El consejero de Industria, Mikel Jauregi, ha reconocido que la fórmula que el Gobierno Vasco planteó al Ejecutivo central para la posible reestructuración de la deuda que Tubos Reunidos mantiene con la SEPI no ha prosperado, ya que esa vía no está recogida en el real decreto ley aprobado por el Congreso de medidas para paliar las consecuencias de la guerra en Oriente Medio.
Una deuda de 263 millones
Tubos Reunidos arrastra una deuda de unos 263 millones de euros, de los que aproximadamente la mitad son con la SEPI, tras el préstamo que la entidad pública estatal otorgó al grupo vasco en 2021 por 112 millones, que no ha devuelto y genera intereses.

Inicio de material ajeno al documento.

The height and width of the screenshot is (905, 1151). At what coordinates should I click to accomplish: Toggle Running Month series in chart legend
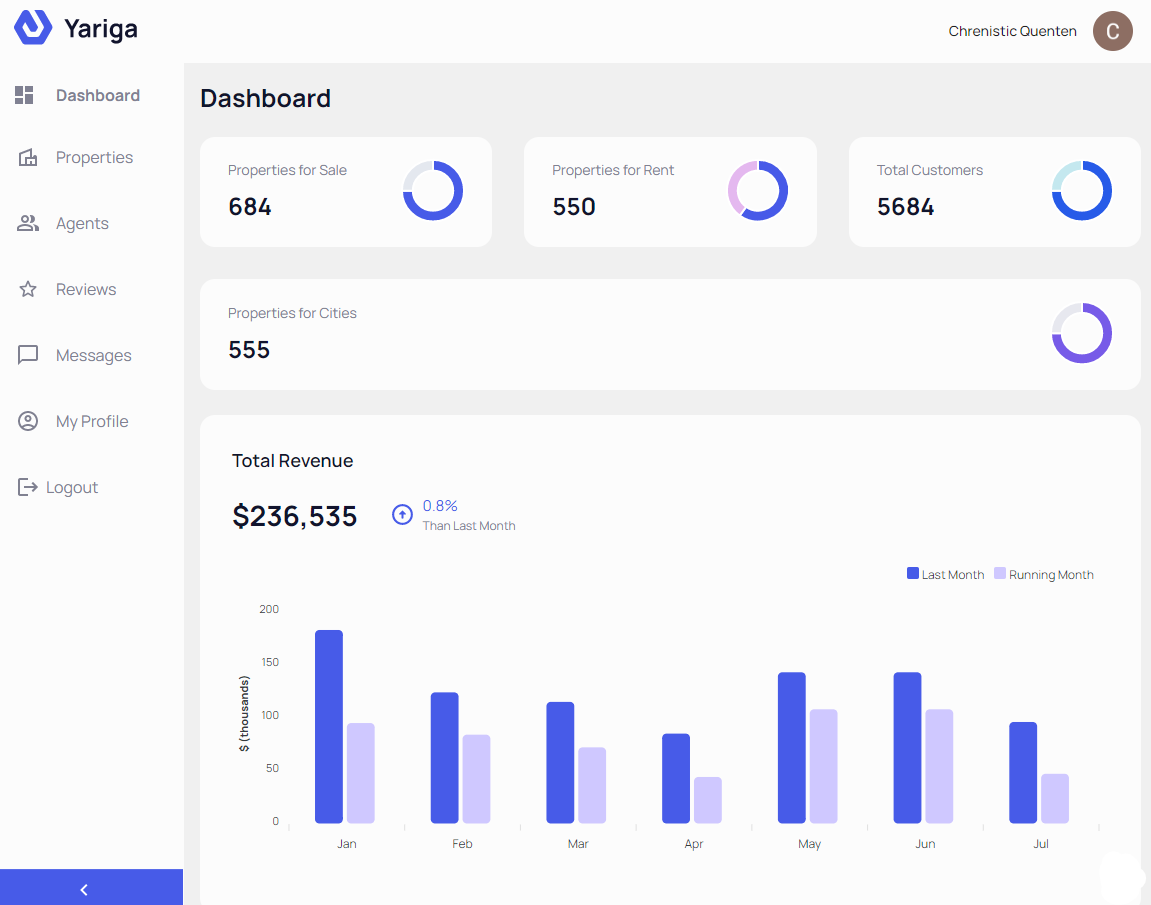(x=1044, y=574)
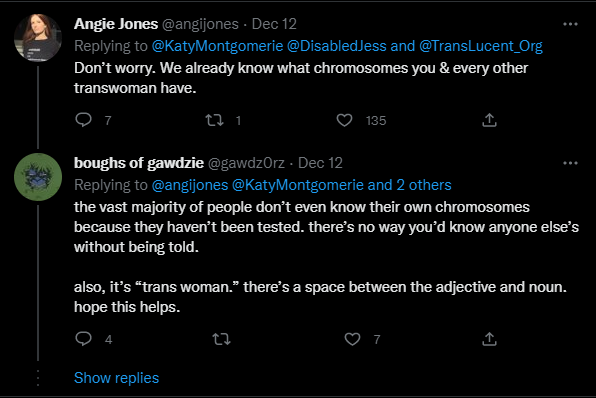
Task: Retweet Angie Jones's tweet
Action: click(x=214, y=121)
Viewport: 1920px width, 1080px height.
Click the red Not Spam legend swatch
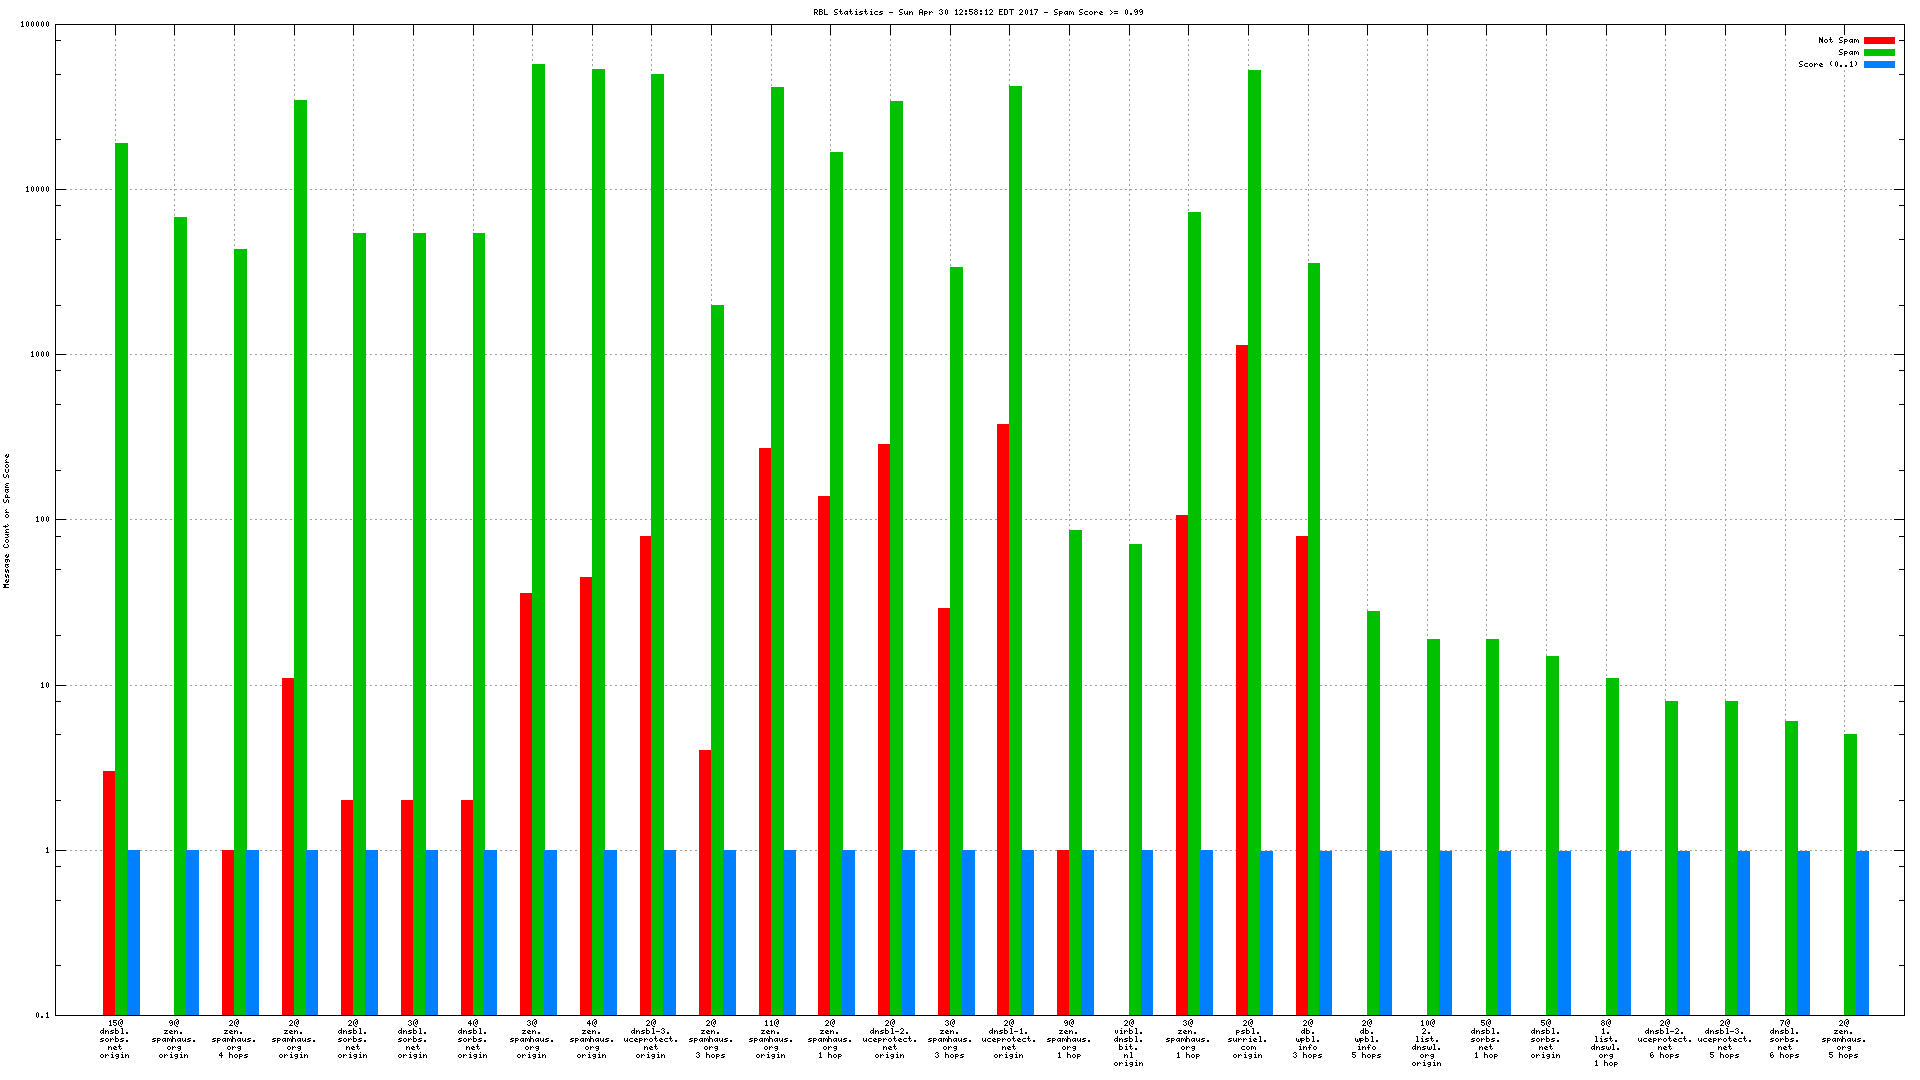[1879, 41]
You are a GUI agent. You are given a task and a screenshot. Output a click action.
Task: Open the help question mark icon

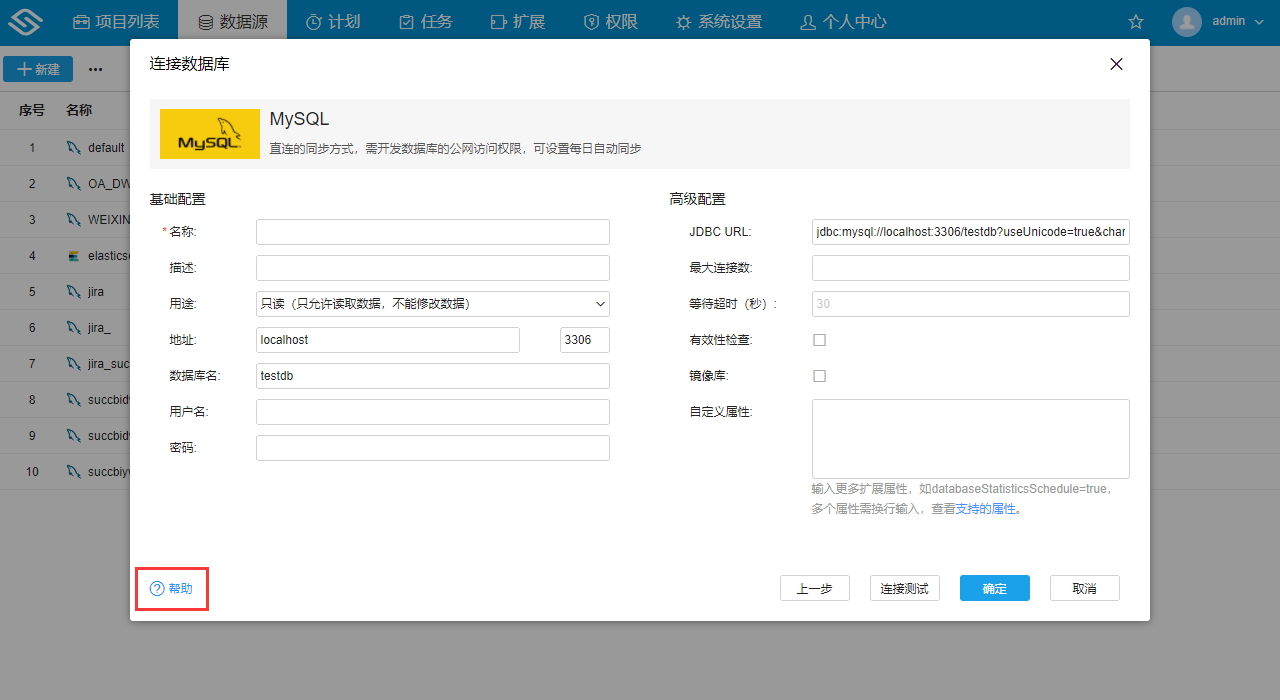point(157,589)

La deuda, junto a las pérdidas de 181,1 millones en 2025, es uno de los motivos utilizados por la compañía para presentar un Expediente de Regulación de Empleo (ERE) en sus plantas de Amurrio y Trapagaran, con 285 despidos previstos.
Negociaciones abiertas
Jauregi ha explicado en la rueda de prensa tras el Consejo de Gobierno que planteó al Ejecutivo central abrir una "vía legal" para permitir, en empresas afectadas por el "shock arancelario" de EE. UU. y el impacto energético de la guerra de Irán, medidas excepcionales como la reestructuración de deuda, pero la propuesta no fue incluida en el decreto. "No ha aparecido, ahí se ha quedado", ha lamentado.
No obstante, ha señalado que le consta que Tubos Reunidos sigue en conversaciones con la SEPI para abordar una posible refinanciación de la deuda. El consejero ha insistido en que la viabilidad futura de la empresa pasa por atraer uno o varios socios industriales, pero ha advertido de que para ello es necesario resolver la "mochila de la deuda" y garantizar la "paz social".